If you’re 25 weeks pregnant, you’ve likely been feeling movement for several weeks. By now those flutters have become more definite kicks, rolls, and stretches. Your baby is developing recognizable sleep-wake patterns, which means there will be periods of activity followed by stretches of quiet. Many people notice their baby is most active when they themselves are resting, partly because movement during the day can rock the fetus to sleep.

The fetus can hear at this stage. Loud sounds from outside the womb may trigger a startle response.

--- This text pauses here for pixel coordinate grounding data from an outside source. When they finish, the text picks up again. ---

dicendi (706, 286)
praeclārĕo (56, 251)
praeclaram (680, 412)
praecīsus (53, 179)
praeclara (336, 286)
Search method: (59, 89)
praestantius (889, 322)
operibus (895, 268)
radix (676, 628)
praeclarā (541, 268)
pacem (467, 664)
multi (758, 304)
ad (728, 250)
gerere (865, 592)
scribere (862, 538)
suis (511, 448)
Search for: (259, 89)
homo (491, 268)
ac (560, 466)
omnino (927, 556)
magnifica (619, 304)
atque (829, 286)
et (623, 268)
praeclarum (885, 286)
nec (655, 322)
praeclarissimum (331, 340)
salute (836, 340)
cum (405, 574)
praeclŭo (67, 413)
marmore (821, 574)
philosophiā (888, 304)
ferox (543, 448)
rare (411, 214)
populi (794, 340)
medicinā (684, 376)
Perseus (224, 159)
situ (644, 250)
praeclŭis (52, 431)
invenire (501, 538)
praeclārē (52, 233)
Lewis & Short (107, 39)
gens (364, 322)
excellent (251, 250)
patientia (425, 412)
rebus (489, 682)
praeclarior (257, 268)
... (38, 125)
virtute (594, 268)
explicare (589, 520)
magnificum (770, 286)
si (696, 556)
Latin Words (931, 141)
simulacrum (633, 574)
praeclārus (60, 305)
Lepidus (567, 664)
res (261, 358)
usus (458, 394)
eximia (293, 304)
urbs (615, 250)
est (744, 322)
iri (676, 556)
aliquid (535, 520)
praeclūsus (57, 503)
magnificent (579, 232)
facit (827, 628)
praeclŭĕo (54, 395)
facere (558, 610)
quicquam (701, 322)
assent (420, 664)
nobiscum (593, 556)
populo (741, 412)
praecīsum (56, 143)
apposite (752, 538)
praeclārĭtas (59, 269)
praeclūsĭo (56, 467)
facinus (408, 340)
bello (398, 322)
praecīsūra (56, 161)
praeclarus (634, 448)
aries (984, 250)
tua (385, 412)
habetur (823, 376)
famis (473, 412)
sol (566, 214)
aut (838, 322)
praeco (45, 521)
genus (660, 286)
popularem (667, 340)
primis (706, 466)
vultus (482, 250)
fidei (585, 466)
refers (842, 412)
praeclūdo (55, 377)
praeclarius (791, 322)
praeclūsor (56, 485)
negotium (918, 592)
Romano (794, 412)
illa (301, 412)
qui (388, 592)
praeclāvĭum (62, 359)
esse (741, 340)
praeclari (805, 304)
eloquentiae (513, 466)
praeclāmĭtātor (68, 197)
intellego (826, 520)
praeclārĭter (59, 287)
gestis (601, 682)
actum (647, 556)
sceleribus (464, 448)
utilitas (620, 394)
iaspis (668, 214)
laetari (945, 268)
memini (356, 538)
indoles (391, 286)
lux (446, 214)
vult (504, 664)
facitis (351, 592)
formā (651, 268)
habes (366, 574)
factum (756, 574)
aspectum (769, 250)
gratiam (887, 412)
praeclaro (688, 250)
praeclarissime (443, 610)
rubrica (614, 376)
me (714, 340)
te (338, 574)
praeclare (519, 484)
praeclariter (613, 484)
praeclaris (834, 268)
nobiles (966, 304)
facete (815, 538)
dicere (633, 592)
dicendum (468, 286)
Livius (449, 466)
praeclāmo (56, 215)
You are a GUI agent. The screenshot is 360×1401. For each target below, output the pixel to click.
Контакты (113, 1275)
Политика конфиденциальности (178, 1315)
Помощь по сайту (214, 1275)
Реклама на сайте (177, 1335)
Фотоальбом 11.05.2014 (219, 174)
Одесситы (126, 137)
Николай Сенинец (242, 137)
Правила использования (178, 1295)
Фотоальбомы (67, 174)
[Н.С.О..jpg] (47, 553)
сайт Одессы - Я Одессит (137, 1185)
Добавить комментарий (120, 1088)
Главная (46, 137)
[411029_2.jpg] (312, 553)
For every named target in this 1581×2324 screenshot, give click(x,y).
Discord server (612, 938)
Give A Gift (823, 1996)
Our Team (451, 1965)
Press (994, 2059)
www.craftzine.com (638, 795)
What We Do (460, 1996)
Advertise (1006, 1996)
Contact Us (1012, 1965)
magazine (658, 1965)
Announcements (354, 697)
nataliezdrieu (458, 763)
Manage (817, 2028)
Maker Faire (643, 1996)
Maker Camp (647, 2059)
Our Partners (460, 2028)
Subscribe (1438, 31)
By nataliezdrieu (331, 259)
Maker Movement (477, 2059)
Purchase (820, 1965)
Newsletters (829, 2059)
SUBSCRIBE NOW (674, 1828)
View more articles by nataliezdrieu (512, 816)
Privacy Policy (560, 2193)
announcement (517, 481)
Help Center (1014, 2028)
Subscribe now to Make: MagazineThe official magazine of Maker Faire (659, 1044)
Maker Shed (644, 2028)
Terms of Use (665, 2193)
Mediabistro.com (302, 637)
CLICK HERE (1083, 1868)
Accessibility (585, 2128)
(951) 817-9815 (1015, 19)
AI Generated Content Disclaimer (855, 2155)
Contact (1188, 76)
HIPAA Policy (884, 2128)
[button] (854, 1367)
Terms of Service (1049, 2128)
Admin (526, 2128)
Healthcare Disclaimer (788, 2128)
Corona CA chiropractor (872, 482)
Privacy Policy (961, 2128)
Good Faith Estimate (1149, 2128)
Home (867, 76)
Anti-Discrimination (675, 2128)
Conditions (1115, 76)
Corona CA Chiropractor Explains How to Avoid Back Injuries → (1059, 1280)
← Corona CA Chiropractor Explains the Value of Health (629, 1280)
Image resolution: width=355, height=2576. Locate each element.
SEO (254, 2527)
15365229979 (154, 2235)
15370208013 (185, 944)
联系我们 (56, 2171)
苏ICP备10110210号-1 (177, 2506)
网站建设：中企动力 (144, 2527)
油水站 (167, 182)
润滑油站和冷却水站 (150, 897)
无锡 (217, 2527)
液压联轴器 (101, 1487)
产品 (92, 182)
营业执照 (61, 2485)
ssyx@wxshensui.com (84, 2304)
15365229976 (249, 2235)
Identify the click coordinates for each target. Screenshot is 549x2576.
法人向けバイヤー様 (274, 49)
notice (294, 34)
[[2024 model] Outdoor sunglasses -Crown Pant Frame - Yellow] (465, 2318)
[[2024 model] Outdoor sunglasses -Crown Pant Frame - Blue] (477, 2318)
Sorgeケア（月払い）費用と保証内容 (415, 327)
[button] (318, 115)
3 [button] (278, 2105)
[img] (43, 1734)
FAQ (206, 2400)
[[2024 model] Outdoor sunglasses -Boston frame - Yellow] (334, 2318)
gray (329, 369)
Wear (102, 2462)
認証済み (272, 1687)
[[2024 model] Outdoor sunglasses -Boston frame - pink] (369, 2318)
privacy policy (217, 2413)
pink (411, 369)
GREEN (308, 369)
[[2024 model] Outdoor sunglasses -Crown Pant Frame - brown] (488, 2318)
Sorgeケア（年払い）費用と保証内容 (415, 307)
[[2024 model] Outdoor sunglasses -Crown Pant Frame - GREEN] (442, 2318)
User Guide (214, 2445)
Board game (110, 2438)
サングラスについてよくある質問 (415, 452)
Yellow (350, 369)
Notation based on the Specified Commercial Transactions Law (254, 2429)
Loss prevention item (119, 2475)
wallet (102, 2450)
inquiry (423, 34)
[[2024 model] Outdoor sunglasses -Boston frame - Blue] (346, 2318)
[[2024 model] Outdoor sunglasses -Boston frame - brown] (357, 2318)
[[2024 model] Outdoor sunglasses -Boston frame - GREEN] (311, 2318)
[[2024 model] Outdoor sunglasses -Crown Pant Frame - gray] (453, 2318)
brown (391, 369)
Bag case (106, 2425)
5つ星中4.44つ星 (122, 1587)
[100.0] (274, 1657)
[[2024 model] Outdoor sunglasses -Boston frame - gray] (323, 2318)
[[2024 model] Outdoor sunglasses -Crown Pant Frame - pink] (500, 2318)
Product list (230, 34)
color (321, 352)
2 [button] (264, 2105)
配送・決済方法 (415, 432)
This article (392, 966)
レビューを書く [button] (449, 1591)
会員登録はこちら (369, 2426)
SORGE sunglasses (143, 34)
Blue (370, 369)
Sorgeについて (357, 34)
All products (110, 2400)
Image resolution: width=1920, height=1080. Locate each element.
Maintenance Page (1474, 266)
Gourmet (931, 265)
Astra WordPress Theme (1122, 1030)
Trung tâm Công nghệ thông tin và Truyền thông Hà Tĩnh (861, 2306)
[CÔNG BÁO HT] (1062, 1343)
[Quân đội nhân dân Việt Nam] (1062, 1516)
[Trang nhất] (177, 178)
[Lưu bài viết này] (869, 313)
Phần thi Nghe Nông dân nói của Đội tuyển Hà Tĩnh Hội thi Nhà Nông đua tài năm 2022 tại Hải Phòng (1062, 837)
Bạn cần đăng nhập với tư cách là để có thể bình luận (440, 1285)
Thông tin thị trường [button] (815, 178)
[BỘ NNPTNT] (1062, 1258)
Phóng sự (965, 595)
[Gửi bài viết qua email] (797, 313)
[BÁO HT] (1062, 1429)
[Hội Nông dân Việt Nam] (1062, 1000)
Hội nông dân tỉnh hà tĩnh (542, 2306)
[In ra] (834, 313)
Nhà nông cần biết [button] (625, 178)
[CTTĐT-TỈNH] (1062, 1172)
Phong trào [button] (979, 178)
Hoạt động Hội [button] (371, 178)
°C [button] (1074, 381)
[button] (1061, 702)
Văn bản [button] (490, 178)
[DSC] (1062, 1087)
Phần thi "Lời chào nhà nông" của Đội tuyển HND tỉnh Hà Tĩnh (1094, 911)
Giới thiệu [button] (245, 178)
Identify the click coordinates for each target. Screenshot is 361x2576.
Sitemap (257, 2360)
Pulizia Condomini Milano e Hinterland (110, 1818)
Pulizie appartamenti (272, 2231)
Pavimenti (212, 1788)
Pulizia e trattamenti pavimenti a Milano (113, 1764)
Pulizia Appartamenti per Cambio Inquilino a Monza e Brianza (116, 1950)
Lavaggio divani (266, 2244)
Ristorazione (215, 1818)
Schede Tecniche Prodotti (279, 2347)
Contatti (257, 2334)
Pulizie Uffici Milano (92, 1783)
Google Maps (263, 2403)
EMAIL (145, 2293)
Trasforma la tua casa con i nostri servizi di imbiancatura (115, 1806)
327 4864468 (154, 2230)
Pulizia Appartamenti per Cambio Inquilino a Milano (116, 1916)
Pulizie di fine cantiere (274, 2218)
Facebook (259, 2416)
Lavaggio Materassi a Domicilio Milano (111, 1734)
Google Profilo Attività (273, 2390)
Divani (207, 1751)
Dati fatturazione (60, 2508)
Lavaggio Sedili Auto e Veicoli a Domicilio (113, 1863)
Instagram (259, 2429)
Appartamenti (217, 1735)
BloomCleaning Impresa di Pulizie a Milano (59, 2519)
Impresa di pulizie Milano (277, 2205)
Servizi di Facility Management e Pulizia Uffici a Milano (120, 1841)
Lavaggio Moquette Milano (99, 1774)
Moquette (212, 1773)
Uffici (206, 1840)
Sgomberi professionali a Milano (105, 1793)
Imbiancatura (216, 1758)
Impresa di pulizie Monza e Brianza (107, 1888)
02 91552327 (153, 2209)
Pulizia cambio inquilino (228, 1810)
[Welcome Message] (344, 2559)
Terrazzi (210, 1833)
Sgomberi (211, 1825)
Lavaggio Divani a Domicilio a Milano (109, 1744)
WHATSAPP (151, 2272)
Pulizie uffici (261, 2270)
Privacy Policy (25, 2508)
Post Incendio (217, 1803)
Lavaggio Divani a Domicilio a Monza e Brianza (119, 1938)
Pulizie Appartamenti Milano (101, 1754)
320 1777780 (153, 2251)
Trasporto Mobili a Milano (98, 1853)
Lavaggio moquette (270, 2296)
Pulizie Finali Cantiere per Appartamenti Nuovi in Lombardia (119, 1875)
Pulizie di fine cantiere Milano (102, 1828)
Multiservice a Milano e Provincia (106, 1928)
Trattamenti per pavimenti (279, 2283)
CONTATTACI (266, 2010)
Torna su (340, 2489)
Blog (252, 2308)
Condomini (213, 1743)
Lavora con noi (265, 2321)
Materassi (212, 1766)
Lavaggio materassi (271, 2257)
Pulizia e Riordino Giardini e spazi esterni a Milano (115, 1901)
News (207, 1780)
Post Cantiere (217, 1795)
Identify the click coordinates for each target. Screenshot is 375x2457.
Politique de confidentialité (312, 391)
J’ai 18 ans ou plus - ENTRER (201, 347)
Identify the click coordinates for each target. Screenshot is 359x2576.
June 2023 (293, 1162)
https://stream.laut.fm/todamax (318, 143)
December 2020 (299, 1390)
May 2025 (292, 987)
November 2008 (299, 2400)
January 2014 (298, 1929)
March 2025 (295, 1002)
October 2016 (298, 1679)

The earliest eye movements have been detectable on ultrasound since around 14 weeks, though coordinated eye-opening and responses to light come later, closer to 28 to 33 weeks.

What Happens If a Baby Is Born at 25 Weeks

Twenty-five weeks is considered the edge of viability. Survival rates for babies born at this gestational age range from 59% to 86%, depending on the hospital, available neonatal care, and individual factors like birth weight. That’s a meaningful jump from just one week earlier, when survival rates at 24 weeks range from 31% to 78%.

Babies born this early face significant medical challenges. The lungs are not yet producing enough surfactant to function independently, so most 25-week preemies need breathing support. The brain is still in a vulnerable stage of development, and the risk of long-term neurodevelopmental difficulties is real, though outcomes vary widely. A stay in the neonatal intensive care unit typically lasts several months, often until close to the original due date. The wide range of survival and outcome statistics reflects the enormous difference that access to specialized neonatal care can make.

How 25 Weeks Compares to Neighboring Weeks

Development at this stage moves fast. At 24 weeks, the skin is at its most translucent and wrinkled. By 27 weeks, the nervous system has matured further and fat deposits are noticeably smoothing the skin. The jump in survival rates from week to week during this period is among the steepest in all of pregnancy, which is why each additional week in the womb carries outsized importance for babies at risk of preterm birth.

At 25 weeks, your baby is roughly two-thirds of the way through pregnancy by time but only about a quarter of the way to full birth weight. The bulk of weight gain happens in the third trimester, when fat accumulation accelerates and the organs finish maturing. What you’d see on an ultrasound right now is a baby that looks unmistakably human, with defined fingers and toes, visible facial expressions, and active limb movements, but one that is still visibly thin and fragile compared to a full-term newborn.